The report object returned by red_team() contains:
FieldDescription
summary.resistance_rateFraction of attacks the target resisted (0.0 to 1.0)
summary.total_attacksTotal number of attacks run
summary.vulnerabilities_foundNumber of successful attacks
by_categoryPer-category breakdown of results
resultsList of individual attack results
agent_contextAuto-discovered tools and memory stores (ORQ agents only)
focus_area_recommendationsLLM-generated remediation advice
Iterating over results:
for result in report.results:
    if result.vulnerable:
        print(f"VULNERABLE [{result.attack.category}]: {result.attack.vulnerability}")
Exporting to JSON:
import json
with open("report.json", "w") as f:
    f.write(report.model_dump_json(indent=2))

Results in orq.ai

When ORQ_API_KEY is set, results are automatically pushed to your orq.ai workspace as an Experiment run. A direct link is printed at the end of the run:
✅ Results sent to Orq: red-team (5 rows created)
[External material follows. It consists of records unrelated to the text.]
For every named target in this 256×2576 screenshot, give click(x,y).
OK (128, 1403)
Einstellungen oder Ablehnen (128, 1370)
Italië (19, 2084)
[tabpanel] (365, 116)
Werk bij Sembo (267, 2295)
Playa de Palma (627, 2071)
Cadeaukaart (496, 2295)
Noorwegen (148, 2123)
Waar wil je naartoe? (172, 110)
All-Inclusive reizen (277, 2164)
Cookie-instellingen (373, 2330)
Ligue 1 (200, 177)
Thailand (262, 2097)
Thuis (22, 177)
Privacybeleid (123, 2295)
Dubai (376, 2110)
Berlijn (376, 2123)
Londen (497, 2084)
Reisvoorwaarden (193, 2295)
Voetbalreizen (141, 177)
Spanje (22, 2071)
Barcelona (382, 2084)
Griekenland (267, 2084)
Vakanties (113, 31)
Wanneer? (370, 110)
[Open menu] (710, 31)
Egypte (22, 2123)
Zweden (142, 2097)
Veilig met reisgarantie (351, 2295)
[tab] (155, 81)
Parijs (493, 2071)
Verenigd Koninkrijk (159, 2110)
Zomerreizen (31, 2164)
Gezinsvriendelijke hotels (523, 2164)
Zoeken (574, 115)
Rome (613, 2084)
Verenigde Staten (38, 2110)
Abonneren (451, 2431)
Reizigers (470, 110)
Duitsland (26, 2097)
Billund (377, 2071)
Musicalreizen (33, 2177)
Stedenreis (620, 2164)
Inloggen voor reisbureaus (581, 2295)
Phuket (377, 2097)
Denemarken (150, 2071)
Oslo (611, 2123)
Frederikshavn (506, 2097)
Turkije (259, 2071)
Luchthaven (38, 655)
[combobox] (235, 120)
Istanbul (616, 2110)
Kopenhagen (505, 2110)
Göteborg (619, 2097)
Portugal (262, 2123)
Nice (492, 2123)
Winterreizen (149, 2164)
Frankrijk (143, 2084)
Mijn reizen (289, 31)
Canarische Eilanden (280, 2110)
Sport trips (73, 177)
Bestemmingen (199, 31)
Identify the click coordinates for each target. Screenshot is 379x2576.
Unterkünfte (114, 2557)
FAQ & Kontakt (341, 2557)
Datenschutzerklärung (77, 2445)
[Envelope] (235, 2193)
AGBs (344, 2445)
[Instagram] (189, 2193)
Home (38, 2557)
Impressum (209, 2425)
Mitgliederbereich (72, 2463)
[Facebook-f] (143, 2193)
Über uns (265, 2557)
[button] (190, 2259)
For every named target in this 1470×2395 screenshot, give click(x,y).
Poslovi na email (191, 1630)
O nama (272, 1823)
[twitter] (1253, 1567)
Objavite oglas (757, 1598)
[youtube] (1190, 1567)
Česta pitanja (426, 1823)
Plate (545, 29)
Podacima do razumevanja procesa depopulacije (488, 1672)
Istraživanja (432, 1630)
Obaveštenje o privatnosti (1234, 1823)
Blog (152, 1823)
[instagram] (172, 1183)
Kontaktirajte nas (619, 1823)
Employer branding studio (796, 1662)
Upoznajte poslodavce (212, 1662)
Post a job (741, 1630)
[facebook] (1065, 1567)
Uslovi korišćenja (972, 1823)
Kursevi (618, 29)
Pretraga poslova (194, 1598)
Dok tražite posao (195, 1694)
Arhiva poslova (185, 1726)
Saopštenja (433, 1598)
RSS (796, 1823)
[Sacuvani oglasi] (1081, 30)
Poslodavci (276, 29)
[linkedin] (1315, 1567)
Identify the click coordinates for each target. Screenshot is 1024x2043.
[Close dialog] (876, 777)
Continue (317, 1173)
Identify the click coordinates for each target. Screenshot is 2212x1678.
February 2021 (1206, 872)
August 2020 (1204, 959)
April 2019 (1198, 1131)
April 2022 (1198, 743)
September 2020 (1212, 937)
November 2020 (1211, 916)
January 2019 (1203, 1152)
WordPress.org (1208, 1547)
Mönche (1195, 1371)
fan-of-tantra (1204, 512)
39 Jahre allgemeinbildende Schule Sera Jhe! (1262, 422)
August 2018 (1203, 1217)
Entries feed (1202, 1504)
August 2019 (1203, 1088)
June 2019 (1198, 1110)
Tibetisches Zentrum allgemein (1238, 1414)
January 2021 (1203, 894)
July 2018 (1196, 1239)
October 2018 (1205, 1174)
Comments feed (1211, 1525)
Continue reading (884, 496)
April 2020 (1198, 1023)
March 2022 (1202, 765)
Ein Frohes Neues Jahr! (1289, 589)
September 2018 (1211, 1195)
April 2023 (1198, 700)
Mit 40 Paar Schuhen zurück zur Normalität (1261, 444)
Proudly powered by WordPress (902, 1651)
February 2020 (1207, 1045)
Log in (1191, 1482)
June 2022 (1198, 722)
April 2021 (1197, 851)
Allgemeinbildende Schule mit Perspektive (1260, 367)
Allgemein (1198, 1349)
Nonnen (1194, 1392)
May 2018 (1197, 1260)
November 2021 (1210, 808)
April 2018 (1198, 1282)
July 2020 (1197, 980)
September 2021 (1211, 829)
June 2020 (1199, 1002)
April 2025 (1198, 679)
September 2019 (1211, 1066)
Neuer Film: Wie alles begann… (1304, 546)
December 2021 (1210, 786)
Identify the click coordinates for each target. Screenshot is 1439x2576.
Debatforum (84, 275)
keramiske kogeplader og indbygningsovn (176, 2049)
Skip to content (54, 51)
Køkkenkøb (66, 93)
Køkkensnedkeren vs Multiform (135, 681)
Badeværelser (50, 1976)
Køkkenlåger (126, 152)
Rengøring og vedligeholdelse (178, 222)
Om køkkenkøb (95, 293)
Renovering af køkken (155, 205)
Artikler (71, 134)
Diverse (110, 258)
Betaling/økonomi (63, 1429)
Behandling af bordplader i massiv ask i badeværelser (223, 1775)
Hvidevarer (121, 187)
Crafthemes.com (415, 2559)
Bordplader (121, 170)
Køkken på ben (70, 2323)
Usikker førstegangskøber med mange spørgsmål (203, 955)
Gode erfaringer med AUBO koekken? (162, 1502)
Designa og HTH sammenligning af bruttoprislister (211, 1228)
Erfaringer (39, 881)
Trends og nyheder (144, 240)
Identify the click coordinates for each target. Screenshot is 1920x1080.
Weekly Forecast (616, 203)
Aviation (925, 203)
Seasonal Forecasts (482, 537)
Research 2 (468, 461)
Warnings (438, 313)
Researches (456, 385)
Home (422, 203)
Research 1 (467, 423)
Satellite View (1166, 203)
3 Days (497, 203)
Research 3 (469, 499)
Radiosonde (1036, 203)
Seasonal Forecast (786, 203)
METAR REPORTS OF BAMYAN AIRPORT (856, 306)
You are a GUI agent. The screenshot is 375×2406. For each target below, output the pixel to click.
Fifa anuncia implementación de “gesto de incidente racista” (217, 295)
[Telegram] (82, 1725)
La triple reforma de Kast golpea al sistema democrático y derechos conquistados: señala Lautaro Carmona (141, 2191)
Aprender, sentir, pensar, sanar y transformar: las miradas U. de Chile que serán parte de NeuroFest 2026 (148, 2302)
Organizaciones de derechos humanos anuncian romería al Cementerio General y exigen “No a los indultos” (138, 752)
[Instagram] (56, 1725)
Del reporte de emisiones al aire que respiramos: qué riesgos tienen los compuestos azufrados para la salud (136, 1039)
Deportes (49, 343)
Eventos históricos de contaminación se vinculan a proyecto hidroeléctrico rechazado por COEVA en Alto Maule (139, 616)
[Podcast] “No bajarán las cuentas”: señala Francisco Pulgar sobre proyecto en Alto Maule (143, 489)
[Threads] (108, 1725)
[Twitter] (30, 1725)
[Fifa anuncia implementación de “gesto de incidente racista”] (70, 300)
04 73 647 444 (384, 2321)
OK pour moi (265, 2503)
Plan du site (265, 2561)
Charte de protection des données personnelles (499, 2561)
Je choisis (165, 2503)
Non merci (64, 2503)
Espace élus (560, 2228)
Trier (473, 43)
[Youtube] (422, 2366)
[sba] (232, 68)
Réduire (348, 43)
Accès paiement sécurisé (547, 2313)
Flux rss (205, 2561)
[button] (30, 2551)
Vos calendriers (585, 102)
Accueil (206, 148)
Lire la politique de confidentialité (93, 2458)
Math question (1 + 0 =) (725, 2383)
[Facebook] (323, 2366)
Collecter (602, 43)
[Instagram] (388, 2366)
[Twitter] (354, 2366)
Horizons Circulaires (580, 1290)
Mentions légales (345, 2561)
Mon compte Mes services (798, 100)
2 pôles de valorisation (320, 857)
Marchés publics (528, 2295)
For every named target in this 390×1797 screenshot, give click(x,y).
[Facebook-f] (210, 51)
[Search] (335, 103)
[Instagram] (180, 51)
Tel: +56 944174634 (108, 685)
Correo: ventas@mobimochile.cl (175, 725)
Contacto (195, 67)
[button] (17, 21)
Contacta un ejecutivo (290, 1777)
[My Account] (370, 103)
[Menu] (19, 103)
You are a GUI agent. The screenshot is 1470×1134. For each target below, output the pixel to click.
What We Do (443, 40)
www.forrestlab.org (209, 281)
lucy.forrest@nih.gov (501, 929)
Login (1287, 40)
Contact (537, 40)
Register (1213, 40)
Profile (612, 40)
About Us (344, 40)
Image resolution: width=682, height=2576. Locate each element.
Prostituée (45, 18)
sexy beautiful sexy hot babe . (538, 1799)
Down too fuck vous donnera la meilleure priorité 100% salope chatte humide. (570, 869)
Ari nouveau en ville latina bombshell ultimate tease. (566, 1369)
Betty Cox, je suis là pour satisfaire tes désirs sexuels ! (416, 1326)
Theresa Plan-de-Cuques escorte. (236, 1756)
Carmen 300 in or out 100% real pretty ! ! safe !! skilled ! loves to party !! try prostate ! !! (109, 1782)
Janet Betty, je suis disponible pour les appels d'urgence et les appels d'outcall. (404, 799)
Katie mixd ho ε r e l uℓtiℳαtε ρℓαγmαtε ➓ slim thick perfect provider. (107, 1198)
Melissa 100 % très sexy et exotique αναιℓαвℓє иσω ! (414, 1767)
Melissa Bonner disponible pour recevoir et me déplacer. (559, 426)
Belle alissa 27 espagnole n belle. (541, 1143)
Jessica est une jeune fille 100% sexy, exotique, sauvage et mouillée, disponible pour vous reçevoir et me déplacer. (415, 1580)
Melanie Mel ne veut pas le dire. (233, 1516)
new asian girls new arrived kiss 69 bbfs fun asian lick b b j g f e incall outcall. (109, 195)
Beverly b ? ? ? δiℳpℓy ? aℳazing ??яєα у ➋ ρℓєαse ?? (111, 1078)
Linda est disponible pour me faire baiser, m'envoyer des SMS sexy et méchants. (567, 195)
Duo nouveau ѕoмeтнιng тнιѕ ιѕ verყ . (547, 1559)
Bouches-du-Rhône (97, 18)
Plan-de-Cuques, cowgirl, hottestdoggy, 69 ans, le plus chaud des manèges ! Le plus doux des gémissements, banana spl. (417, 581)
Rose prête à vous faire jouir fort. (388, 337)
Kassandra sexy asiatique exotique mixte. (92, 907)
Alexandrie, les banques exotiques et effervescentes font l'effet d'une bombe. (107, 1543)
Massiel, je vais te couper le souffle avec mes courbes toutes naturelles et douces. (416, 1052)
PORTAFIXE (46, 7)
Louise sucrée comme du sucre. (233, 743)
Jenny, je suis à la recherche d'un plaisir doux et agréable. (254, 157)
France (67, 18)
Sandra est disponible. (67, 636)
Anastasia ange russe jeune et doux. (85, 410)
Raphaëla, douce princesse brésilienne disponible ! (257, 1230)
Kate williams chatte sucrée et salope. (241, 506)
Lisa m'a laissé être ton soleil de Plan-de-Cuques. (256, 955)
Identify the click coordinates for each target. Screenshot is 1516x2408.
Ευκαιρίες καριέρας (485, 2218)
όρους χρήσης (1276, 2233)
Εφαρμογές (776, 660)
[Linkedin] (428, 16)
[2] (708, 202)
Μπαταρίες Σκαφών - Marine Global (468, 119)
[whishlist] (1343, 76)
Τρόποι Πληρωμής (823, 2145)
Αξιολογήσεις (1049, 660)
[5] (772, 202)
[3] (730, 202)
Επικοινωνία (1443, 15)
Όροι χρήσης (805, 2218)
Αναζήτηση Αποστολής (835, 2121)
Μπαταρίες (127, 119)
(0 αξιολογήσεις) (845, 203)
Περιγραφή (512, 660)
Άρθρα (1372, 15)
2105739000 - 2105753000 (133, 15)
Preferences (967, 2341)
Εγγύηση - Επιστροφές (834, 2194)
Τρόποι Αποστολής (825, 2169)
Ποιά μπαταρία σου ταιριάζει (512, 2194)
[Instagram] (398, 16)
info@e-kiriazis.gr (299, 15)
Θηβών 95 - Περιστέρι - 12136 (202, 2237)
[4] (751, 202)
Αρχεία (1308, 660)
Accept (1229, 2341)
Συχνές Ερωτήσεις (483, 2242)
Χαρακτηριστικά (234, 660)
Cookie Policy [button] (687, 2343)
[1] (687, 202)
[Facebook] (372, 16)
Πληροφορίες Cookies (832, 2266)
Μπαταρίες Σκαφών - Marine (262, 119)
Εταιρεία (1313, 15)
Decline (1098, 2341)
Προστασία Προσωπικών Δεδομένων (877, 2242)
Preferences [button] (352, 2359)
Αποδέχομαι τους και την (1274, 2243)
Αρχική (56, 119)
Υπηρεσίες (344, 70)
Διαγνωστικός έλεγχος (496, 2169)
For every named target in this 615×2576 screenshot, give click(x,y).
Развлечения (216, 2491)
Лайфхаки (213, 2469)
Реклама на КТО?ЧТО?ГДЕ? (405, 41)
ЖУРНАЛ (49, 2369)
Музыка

📊 View your evaluation at: https://my.orq.ai/<workspace>/experiments/<id>?runId=<runId>
Red team results in orq.ai Experiments
Each attack is logged as a datapoint with its category, vulnerability, prompt, response, and verdict, so you can filter, compare runs, and track resistance rates over time. The run is also auto-saved locally to ~/.evaluatorq/runs/<name>_<timestamp>.json. To visualize it with the local UI, install the ui extras and run:
pip install "evaluatorq[ui]"
eq redteam ui                                               # opens the latest run
eq redteam ui ~/.evaluatorq/runs/red-team_<timestamp>.json  # opens a specific run
The local UI is a multi-tab Streamlit dashboard with five views:
Red Team Security Report - Summary tab
All views share a Filters panel in the sidebar. Use it to slice results by outcome (All / Vulnerable / Resistant / Error), OWASP category, severity, attack technique, delivery method, and vulnerability ID.
Red Team Security Report - Filters panel

CI integration

Use the exit-code-gating pattern to fail a build if vulnerabilities are found:
import asyncio, sys
from evaluatorq.redteam import TargetConfig, red_team

async def main() -> int:
    report = await red_team(
        "llm:gpt-4o-mini",
        mode="dynamic",
        generate_strategies=False,
        max_dynamic_datapoints=5,
        max_turns=2,
        parallelism=3,
        target_config=TargetConfig(system_prompt="..."),
    )
    print(f"Resistance rate: {report.summary.resistance_rate:.0%}")
    if report.summary.vulnerabilities_found > 0:
        print("FAIL: vulnerabilities detected")
        return 1
    print("PASS: no vulnerabilities detected")
    return 0

sys.exit(asyncio.run(main()))
Or as a CLI one-liner:
eq redteam run \
  -t "llm:gpt-4o-mini" \
  --system-prompt "..." \
  --generate-strategies false \
  --max-dynamic-datapoints 5 \
  --max-turns 2 \
  -y \
  && echo "PASS" || echo "FAIL"

Routing through orq.ai

You can route all LLM calls in the pipeline (attack generation, scoring, and the model under test) through the AI Router by passing a custom llm_client:
import asyncio, os
from openai import AsyncOpenAI
from evaluatorq.redteam import TargetConfig, red_team

async def main() -> None:
    client = AsyncOpenAI(
        api_key=os.environ["ORQ_API_KEY"],
        base_url="https://my.orq.ai/v2/router",
    )

    report = await red_team(
        "llm:gpt-4o-mini",
        backend="openai",
        mode="dynamic",
        llm_client=client,
        categories=["LLM01", "LLM07"],
        max_dynamic_datapoints=5,
        max_turns=2,
        generate_strategies=False,
        target_config=TargetConfig(system_prompt="..."),
    )

    print(f"Resistance rate: {report.summary.resistance_rate:.0%}")

asyncio.run(main())
This gives you full observability over every LLM call made during the red team run in your orq.ai workspace. See AI Router for supported models and configuration.